El señor Vega opinó que, una vez que hubieran desayunado con las provisiones de la avioneta, el pastor se llevaría a los niños a casa. Él y el señor Hollister verían qué se podía hacer con el avión. Mientras desayunaban, Pete preguntó al ranchero:

—¿Puedo informar a la policía de que quizá el ganado robado es transportado por tren a Kansas City?

—Prefiero que telefonees a los andenes de mercancías de Kansas City directamente —contestó el señor Vega—: Dejo este asunto en tus manos y en las de Diego.

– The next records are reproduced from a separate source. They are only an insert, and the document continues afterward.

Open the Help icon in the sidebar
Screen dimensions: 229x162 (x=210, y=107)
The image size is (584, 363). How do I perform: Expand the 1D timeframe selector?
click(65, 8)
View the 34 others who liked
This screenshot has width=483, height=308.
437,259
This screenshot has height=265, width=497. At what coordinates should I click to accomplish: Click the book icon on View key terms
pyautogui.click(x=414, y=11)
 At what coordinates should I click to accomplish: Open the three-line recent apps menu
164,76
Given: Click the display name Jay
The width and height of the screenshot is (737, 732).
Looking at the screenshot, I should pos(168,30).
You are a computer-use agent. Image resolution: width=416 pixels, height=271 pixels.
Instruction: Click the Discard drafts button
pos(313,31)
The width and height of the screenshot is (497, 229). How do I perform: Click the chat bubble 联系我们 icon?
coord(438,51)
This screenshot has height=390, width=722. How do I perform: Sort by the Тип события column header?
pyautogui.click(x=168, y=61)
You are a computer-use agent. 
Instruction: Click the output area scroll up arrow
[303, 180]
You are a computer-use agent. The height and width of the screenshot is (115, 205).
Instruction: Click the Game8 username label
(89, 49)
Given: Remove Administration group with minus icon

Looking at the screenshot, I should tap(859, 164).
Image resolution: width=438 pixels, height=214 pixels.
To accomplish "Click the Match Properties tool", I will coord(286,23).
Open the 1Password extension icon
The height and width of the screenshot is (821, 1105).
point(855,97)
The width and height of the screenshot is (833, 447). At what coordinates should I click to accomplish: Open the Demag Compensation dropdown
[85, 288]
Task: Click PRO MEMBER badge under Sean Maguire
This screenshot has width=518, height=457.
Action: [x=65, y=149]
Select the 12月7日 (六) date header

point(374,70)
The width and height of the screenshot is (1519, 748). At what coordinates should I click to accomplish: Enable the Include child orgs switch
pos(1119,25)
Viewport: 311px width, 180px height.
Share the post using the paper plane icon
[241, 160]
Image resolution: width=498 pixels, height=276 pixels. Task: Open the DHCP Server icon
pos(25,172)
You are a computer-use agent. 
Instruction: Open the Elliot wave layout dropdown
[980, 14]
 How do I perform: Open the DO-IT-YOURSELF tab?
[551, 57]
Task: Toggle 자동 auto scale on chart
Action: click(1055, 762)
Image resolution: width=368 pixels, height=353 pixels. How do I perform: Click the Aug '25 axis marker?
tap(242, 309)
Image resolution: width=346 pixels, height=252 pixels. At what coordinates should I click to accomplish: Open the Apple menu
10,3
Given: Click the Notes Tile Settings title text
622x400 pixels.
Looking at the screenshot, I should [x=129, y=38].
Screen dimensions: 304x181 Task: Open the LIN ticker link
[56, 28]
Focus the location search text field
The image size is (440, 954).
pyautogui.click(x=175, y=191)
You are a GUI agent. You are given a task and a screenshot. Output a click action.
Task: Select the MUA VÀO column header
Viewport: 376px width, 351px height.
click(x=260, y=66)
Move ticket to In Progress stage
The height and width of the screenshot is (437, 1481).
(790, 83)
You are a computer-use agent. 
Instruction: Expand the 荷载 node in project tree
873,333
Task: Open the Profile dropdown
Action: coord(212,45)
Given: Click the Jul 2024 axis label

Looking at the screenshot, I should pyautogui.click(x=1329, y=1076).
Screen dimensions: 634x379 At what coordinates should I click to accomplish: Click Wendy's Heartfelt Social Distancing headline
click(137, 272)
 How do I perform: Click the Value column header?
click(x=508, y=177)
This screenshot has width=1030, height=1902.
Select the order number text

—¡Todos a bordo de los burros! —ordenó la sonora voz de «Truchas». El señor Vega ayudó a los niños a montar en los amigables burros. Sue montaba delante de «Truchas», pero los demás cabalgarían solos, cada uno en su burro.

—¿Nos llevamos el ternero y el cordero? —preguntó Pam.

—Casi se me habían olvidado —contestó Dolores.

—Quiero que el ternero vaya montado conmigo —dijo Ricky y fue a buscar al animalito, que estaba pastando.

«Truchas» se acercó a mirar al ternerillo.

—No lleva ninguna marca, señor Vega —aclaró—; por tanto, creo que podemos llevárnoslo.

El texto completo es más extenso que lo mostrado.